**Data lines**.
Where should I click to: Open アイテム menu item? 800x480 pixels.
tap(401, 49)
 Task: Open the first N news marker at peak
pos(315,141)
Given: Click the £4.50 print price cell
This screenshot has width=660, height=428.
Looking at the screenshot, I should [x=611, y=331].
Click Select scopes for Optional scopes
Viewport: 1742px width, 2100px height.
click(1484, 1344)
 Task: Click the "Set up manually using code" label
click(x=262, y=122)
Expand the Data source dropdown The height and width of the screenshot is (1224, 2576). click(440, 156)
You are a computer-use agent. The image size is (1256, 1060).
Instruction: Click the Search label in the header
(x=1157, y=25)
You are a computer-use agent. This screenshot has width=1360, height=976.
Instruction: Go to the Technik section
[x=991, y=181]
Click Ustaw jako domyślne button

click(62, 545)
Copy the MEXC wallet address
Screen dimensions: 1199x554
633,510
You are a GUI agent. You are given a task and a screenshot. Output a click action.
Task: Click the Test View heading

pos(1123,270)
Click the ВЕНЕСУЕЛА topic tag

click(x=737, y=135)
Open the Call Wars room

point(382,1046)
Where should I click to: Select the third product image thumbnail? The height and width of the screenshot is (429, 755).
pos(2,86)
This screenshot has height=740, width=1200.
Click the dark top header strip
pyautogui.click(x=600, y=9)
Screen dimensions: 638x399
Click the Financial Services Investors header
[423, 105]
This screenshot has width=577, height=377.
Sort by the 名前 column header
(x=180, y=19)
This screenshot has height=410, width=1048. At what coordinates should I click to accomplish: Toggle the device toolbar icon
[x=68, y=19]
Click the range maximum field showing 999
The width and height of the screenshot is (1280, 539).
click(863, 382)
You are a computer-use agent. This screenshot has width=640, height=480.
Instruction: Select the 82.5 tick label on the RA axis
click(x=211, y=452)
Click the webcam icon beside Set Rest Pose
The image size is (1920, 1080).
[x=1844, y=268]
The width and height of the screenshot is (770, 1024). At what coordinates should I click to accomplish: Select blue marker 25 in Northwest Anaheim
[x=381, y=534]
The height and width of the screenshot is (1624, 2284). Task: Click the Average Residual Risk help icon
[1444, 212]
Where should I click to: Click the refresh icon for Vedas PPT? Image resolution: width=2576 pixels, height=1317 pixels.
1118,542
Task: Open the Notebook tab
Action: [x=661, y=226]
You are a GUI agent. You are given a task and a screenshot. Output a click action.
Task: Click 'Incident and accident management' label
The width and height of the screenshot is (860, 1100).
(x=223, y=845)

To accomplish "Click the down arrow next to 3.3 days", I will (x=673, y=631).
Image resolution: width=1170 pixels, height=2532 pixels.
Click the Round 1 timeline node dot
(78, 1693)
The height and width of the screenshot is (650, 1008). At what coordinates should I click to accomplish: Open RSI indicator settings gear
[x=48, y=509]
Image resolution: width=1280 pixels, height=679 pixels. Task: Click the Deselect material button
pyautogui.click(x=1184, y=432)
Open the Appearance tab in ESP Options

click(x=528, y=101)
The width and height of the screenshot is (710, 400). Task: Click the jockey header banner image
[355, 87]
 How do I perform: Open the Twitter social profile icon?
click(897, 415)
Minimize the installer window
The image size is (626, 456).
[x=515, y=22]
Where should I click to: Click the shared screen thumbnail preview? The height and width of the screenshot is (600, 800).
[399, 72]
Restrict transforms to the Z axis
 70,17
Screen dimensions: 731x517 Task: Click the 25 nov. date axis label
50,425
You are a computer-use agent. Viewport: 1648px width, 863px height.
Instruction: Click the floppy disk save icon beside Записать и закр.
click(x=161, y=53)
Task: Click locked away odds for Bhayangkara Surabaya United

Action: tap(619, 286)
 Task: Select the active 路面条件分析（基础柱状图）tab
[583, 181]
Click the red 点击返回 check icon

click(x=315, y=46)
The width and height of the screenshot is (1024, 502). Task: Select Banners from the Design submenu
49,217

**What you will do**.
Print every item above again, word for word and without any changes.

**The answer**.
Where should I click to: Open アイテム menu item? 800x480 pixels.
tap(401, 49)
 Task: Open the first N news marker at peak
pos(315,141)
Given: Click the £4.50 print price cell
This screenshot has width=660, height=428.
Looking at the screenshot, I should [x=611, y=331].
Click Select scopes for Optional scopes
Viewport: 1742px width, 2100px height.
click(1484, 1344)
 Task: Click the "Set up manually using code" label
click(x=262, y=122)
Expand the Data source dropdown The height and width of the screenshot is (1224, 2576). click(440, 156)
You are a computer-use agent. The image size is (1256, 1060).
Instruction: Click the Search label in the header
(x=1157, y=25)
You are a computer-use agent. This screenshot has width=1360, height=976.
Instruction: Go to the Technik section
[x=991, y=181]
Click Ustaw jako domyślne button

click(62, 545)
Copy the MEXC wallet address
Screen dimensions: 1199x554
633,510
You are a GUI agent. You are given a task and a screenshot. Output a click action.
Task: Click the Test View heading

pos(1123,270)
Click the ВЕНЕСУЕЛА topic tag

click(x=737, y=135)
Open the Call Wars room

point(382,1046)
Where should I click to: Select the third product image thumbnail? The height and width of the screenshot is (429, 755).
pos(2,86)
This screenshot has height=740, width=1200.
Click the dark top header strip
pyautogui.click(x=600, y=9)
Screen dimensions: 638x399
Click the Financial Services Investors header
[423, 105]
This screenshot has width=577, height=377.
Sort by the 名前 column header
(x=180, y=19)
This screenshot has height=410, width=1048. At what coordinates should I click to accomplish: Toggle the device toolbar icon
[x=68, y=19]
Click the range maximum field showing 999
The width and height of the screenshot is (1280, 539).
click(863, 382)
You are a computer-use agent. This screenshot has width=640, height=480.
Instruction: Select the 82.5 tick label on the RA axis
click(x=211, y=452)
Click the webcam icon beside Set Rest Pose
The image size is (1920, 1080).
[x=1844, y=268]
The width and height of the screenshot is (770, 1024). At what coordinates should I click to accomplish: Select blue marker 25 in Northwest Anaheim
[x=381, y=534]
The height and width of the screenshot is (1624, 2284). Task: Click the Average Residual Risk help icon
[1444, 212]
Where should I click to: Click the refresh icon for Vedas PPT? Image resolution: width=2576 pixels, height=1317 pixels.
1118,542
Task: Open the Notebook tab
Action: [x=661, y=226]
You are a GUI agent. You are given a task and a screenshot. Output a click action.
Task: Click 'Incident and accident management' label
The width and height of the screenshot is (860, 1100).
(x=223, y=845)

To accomplish "Click the down arrow next to 3.3 days", I will (x=673, y=631).
Image resolution: width=1170 pixels, height=2532 pixels.
Click the Round 1 timeline node dot
(78, 1693)
The height and width of the screenshot is (650, 1008). At what coordinates should I click to accomplish: Open RSI indicator settings gear
[x=48, y=509]
Image resolution: width=1280 pixels, height=679 pixels. Task: Click the Deselect material button
pyautogui.click(x=1184, y=432)
Open the Appearance tab in ESP Options

click(x=528, y=101)
The width and height of the screenshot is (710, 400). Task: Click the jockey header banner image
[355, 87]
 How do I perform: Open the Twitter social profile icon?
click(897, 415)
Minimize the installer window
The image size is (626, 456).
[x=515, y=22]
Where should I click to: Click the shared screen thumbnail preview? The height and width of the screenshot is (600, 800).
[399, 72]
Restrict transforms to the Z axis
 70,17
Screen dimensions: 731x517 Task: Click the 25 nov. date axis label
50,425
You are a computer-use agent. Viewport: 1648px width, 863px height.
Instruction: Click the floppy disk save icon beside Записать и закр.
click(x=161, y=53)
Task: Click locked away odds for Bhayangkara Surabaya United

Action: tap(619, 286)
 Task: Select the active 路面条件分析（基础柱状图）tab
[583, 181]
Click the red 点击返回 check icon

click(x=315, y=46)
The width and height of the screenshot is (1024, 502). Task: Select Banners from the Design submenu
49,217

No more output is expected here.